Selma Blair has become a leading face of wellness, ever since, after an MS diagnosis, she refuses to back down, researching her illness (which is reportedly in remission) and getting herself out there to discuss it. The Dancing With the Stars star works constantly, writing a powerful memoir (Mean Baby) and espousing a healthy lifestyle. As if to prove it, she dipped into her ice bath in a new swimsuit photo. “Let’s get this day started!!!” she captioned it. “Cold pool.” How does she stay so fit? Read on to see 5 ways Selma Blair stays in shape and the photos that prove they work—and to get beach-ready yourself, don’t miss these essential 30 Best-Ever Celebrity Bathing Suit Photos!
“In my own search for wellness, I have realized some essentials. Feeling so unwell for much of my life, I could be quite ‘full on’ with attaining physical health in the past. I compartmentalized. I paid attention to the aspects of wellness that would get me feeling physically lighter, like gut cleanses and nutrition—using food as medicine. But it’s been feast or famine not having the stamina because of undiagnosed MS and POTS. Now that I am recovering, I have embraced the physical with the emotional, mental, financial, spiritual, and social [aspects of] wellness,” she told Coveteur.
“I stopped looking in a mirror when alopecia gnawed out my eyelashes on one eye and bald patches took root (or lack of) on my head. So that part of my wellness took a hiatus. Prednisone, chemo, and lack of some taken for granted coordination were a hit to my beauty routine. The effort of even getting out of a bath was too much. When I tried applying makeup, my unruly fingers and blurry vision made long brushes, liquid liner, and eyelash application impossible for me then. That time let me free some ego and embrace being the best I could be as a person,” she told Coveteur.
“When some of the stories I carried around started to feel like an old shirt I could no longer button but wanted to save in a drawer for someone else, I felt I finally had to start writing again. My stem cell transplant was the catalyst. [It was] a reckoning. Writing these junk drawers into some organization was a heavy task for me. After mom died, and I could no longer rely on old goals, a wish to send out a white flag to the world of readers was very present. I feel as if my grown-up days have fully been realized,” she told Shondaland.

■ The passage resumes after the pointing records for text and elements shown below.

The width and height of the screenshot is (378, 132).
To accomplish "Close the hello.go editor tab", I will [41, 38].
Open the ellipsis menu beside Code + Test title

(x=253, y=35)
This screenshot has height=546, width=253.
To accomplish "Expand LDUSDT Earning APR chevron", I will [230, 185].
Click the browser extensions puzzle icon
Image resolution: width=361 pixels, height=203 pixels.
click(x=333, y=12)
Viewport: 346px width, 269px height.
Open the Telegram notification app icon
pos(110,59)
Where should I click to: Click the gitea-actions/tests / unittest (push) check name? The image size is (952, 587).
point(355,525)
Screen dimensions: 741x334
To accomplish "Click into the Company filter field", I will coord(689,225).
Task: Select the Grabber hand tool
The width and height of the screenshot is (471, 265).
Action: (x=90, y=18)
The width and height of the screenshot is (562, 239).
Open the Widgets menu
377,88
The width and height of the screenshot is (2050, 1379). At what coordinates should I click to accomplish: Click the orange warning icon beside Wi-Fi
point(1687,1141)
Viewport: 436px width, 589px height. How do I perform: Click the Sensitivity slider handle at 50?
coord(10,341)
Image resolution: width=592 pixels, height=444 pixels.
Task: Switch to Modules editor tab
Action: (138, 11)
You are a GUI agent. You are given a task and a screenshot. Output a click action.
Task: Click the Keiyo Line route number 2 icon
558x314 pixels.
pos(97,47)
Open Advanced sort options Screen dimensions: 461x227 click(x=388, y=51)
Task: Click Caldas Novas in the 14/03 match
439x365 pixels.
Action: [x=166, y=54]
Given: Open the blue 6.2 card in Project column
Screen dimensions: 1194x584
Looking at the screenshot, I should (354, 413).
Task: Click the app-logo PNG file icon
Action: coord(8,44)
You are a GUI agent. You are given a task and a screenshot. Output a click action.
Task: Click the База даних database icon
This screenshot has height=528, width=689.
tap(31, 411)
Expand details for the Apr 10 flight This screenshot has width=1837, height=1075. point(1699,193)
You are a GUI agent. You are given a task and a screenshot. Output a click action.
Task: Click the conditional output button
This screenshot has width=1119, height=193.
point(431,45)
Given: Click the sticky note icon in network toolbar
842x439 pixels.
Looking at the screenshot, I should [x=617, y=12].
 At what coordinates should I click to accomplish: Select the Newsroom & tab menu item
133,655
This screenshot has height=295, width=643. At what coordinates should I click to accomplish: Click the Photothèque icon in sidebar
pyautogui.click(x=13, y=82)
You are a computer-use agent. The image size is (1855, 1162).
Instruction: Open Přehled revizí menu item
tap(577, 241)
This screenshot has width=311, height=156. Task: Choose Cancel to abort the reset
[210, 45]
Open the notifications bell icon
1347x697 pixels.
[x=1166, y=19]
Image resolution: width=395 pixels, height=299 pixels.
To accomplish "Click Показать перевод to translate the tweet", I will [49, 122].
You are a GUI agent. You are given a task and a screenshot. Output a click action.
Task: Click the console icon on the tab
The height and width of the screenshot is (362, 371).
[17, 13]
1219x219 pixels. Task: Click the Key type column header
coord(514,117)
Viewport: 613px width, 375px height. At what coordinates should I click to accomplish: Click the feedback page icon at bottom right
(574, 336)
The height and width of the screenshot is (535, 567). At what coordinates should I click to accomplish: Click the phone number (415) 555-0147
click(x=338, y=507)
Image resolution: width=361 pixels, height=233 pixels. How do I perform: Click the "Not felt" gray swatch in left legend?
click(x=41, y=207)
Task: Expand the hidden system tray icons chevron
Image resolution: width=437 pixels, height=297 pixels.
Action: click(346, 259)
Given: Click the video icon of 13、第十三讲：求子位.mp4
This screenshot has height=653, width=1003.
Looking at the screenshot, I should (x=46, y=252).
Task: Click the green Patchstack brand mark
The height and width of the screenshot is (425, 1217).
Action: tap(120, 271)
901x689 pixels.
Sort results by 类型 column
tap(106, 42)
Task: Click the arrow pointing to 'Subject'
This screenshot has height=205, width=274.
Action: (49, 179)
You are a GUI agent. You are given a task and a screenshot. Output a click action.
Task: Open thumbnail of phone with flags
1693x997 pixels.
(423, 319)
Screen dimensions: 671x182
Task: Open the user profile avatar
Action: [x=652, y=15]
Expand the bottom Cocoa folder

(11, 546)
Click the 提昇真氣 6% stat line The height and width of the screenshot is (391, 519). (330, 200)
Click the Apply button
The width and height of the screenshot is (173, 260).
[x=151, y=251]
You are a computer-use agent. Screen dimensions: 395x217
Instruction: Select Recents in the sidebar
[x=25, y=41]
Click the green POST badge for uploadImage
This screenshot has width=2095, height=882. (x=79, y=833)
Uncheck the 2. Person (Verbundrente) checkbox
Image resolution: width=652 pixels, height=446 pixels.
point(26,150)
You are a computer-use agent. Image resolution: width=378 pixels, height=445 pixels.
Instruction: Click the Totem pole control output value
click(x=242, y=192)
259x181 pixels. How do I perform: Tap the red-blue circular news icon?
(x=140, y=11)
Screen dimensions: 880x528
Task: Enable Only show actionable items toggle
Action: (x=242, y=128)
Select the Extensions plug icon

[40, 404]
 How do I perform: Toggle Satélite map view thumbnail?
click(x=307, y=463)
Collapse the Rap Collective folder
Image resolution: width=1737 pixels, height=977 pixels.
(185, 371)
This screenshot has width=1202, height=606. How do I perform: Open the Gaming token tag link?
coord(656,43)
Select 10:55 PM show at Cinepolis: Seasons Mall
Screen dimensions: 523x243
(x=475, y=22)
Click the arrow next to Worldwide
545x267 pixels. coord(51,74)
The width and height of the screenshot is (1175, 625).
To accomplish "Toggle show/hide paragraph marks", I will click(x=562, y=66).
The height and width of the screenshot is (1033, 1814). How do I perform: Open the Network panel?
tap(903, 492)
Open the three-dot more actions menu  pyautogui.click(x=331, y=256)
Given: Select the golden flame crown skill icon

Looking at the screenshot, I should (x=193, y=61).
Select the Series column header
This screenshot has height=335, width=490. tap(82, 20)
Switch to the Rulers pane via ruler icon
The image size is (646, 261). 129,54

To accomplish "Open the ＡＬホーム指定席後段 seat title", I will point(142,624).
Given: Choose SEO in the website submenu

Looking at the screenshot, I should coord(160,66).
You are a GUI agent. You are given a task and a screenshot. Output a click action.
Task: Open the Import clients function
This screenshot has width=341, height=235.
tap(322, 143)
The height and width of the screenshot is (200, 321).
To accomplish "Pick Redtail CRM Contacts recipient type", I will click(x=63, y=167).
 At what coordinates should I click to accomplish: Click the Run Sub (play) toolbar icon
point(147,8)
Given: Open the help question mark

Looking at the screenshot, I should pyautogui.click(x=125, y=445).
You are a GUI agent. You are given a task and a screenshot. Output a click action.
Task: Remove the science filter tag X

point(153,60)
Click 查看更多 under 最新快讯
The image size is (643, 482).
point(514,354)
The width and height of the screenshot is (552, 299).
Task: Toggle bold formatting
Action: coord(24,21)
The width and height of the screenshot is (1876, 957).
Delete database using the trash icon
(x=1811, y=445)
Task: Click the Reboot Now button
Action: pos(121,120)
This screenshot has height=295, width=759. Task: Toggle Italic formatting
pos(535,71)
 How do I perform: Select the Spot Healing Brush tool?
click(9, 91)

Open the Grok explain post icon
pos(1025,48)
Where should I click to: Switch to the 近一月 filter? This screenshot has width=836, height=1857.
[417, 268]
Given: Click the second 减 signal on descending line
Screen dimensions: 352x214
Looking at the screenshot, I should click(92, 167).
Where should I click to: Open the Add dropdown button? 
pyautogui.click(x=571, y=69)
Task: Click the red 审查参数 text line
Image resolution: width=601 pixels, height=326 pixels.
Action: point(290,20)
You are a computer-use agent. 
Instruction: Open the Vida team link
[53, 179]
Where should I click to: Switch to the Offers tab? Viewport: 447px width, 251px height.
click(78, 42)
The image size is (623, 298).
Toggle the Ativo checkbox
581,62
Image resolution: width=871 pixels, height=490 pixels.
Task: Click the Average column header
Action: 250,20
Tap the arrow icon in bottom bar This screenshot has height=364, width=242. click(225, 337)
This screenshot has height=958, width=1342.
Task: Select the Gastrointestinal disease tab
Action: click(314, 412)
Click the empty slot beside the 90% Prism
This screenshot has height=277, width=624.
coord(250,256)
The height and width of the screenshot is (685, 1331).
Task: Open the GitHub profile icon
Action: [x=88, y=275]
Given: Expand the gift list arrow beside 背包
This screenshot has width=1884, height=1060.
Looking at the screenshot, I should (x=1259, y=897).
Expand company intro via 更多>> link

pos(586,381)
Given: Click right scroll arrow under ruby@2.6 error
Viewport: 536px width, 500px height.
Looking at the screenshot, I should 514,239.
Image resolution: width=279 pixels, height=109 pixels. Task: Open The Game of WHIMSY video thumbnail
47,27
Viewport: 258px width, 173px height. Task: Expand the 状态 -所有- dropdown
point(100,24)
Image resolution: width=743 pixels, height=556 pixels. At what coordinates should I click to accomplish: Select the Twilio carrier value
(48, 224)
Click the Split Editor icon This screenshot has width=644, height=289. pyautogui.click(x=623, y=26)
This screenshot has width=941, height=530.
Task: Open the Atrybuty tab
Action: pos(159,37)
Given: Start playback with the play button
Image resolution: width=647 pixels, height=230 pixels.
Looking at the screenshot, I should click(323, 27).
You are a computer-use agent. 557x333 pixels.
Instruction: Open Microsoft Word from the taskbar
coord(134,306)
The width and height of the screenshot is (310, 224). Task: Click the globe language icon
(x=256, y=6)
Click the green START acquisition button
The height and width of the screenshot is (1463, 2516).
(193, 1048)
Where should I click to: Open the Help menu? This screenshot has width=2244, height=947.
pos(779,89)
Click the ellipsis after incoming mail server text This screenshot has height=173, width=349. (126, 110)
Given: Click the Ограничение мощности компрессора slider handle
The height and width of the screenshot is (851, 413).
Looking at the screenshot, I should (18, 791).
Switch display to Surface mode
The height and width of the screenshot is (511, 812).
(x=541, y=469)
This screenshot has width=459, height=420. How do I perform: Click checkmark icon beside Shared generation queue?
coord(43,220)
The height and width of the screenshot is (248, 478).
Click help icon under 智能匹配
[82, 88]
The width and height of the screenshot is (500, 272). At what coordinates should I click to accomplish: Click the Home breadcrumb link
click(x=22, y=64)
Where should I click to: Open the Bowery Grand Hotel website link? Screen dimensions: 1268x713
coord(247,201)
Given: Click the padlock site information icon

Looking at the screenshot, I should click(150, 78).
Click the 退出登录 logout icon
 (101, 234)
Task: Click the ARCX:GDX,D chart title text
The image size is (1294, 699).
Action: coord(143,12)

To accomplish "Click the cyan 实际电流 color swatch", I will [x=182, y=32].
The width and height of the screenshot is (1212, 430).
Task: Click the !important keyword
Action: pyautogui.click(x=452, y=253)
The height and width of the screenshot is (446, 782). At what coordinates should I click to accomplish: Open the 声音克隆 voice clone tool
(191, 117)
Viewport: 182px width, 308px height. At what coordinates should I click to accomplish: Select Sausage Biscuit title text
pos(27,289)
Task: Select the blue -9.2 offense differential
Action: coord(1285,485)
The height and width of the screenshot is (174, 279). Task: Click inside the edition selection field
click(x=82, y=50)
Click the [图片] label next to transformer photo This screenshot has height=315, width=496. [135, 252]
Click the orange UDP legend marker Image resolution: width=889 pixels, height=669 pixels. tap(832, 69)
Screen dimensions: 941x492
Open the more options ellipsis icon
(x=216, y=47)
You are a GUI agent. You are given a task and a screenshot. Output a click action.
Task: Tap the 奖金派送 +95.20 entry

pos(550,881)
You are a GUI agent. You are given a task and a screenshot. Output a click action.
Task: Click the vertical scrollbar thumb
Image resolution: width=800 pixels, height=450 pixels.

“Books have been a constant ally in my life. I have dear friends, but fatigue makes me a loner. I tend to be very expressive, even a bit bonkers ridiculous sometimes, [when] making new friends. I want to experience as much as I can! Connecting has been the salve to fear or sadness more than I care to admit. But there you have it,” she told Shondaland.
“Little tricks move the needle for me more now. I stopped my constant coffee drinking all day in lieu of this sports tea used by climbers. I have a tablespoon of sea moss jelly every morning and evening. I must swim as much as possible, in the ocean or in my cold pool. [First thing in the morning] I jump in; I need the shock,” she told Coveteur.